Per questo le squadre sono divise in ruoli: sommariamente c’è chi difende la propria porta, chi fronteggia gli avversari fisicamente per creare dei blocchi, chi cerca di andare alla conquista della palla e i portatori di palla. Quest’ultimi sono i giocatori più importanti della squadra: sono infatti loro che giocano per segnare le cacce, o creare le occasioni che porteranno a un’eventuale caccia.

I portatori di palla solitamente sono fisicamente più leggeri rispetto ai compagni di squadra: devono essere veloci, scattanti, e soprattutto precisi quando si tratta di tirare nella porta avversaria. Se i portieri avversari dovessero deviare un loro tiro sopra la porta, infatti, farebbero guadagnare alla propria squadra mezza caccia.

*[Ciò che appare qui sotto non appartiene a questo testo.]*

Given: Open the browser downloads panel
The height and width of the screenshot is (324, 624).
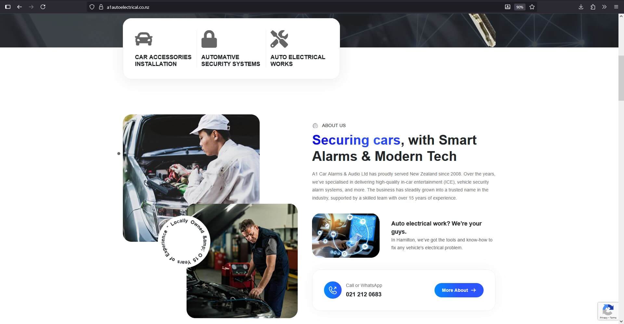Looking at the screenshot, I should 581,7.
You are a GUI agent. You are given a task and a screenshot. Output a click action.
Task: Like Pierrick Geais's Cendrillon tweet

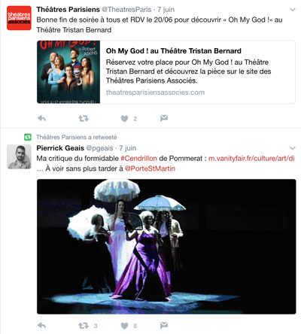pos(124,326)
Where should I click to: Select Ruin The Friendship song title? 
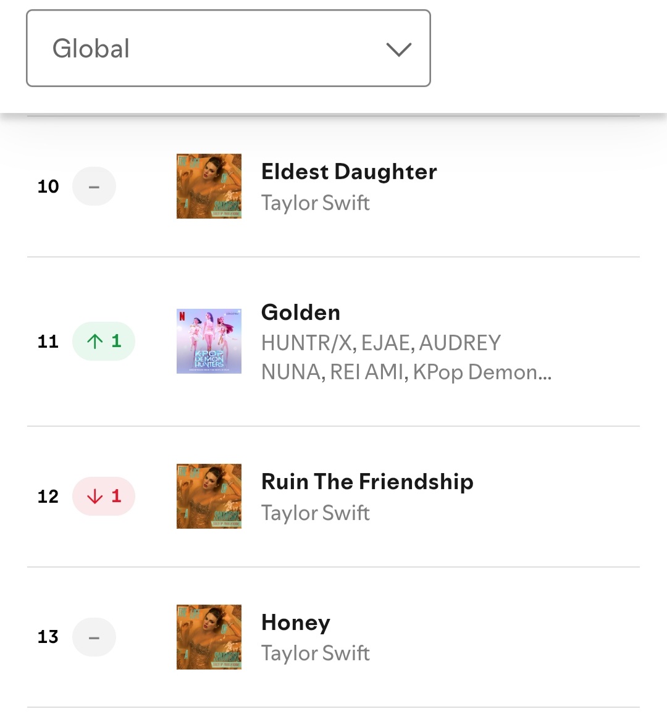[x=367, y=482]
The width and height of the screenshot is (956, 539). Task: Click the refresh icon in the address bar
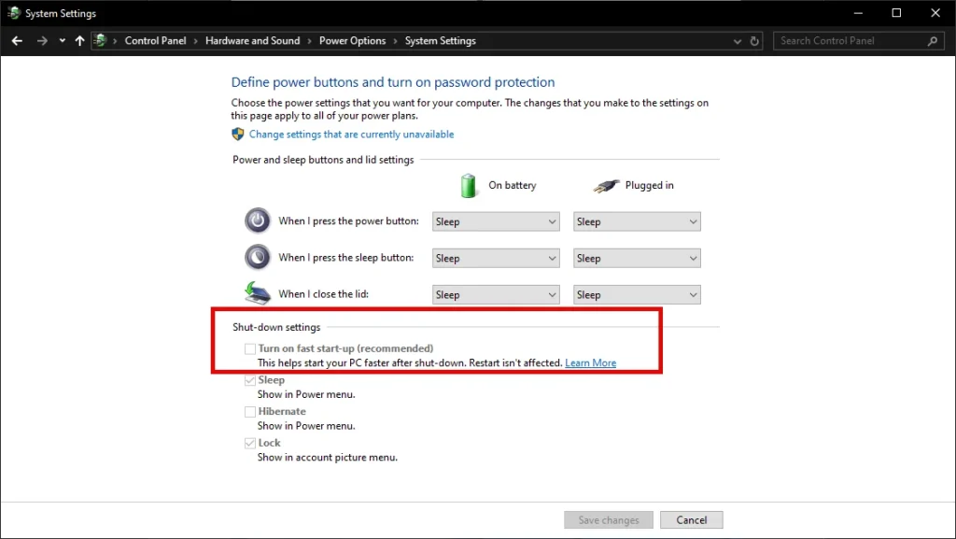pyautogui.click(x=753, y=40)
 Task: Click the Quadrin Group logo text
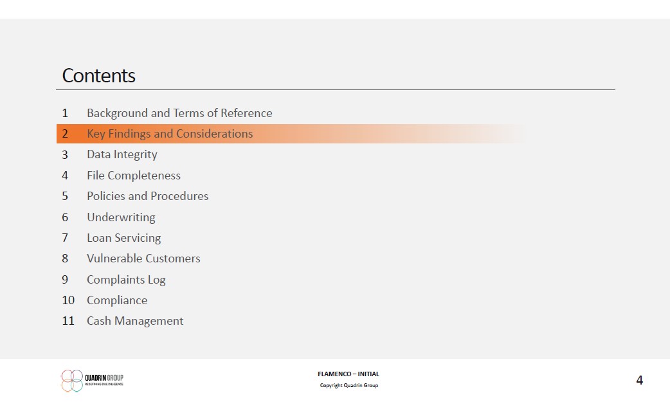(104, 377)
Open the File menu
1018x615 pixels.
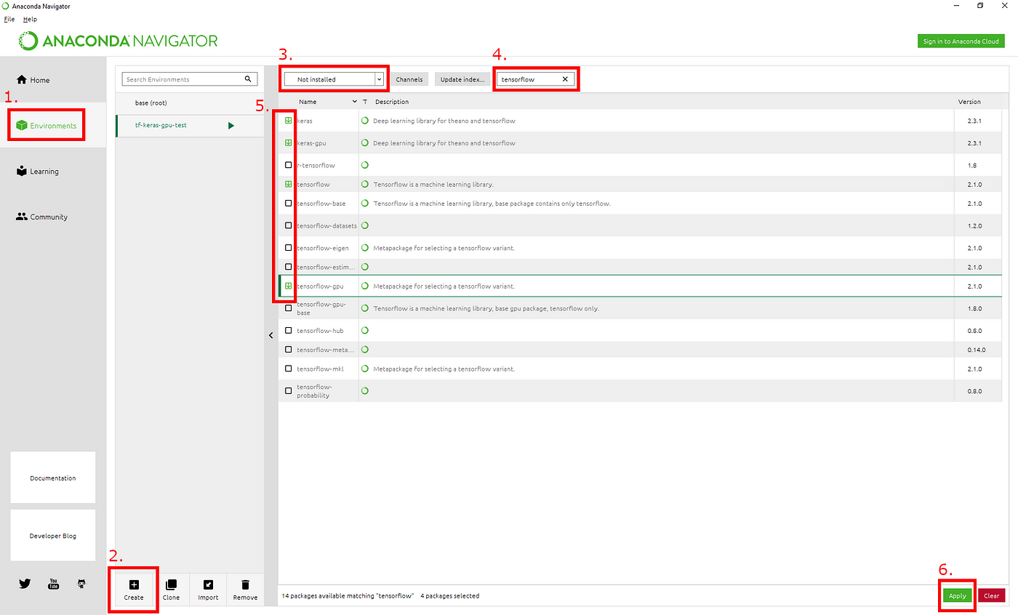tap(9, 19)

Per consentire ai portatori di palla di arrivare nelle zone pericolose del campo, da dove poter concludere in porta, gli altri giocatori creano dei blocchi impegnando gli avversari nella lotta: intuendo quando i presupposti di spazio e tempo sono propizi, i portatori di palla devono sfruttare questi blocchi per correre fra le fila avversarie verso la porta.

Il Calcio Storico Fiorentino, quindi, è uno sport di grande strategia: la squadra deve muoversi come un corpo unico, perché senza un buon equilibrio fra i vari ruoli non è possibile rendersi pericolosi. Ogni giocatore in campo crea una sinergia con gli altri: magari attirando avversari verso un lato del campo, per poi capovolgere l’azione sul lato opposto.

In mezzo a tutto questo, poi, c’è l’importanza della tradizione: ricordare le proprie origini, e partecipare in maniera attiva alla storia della propria città.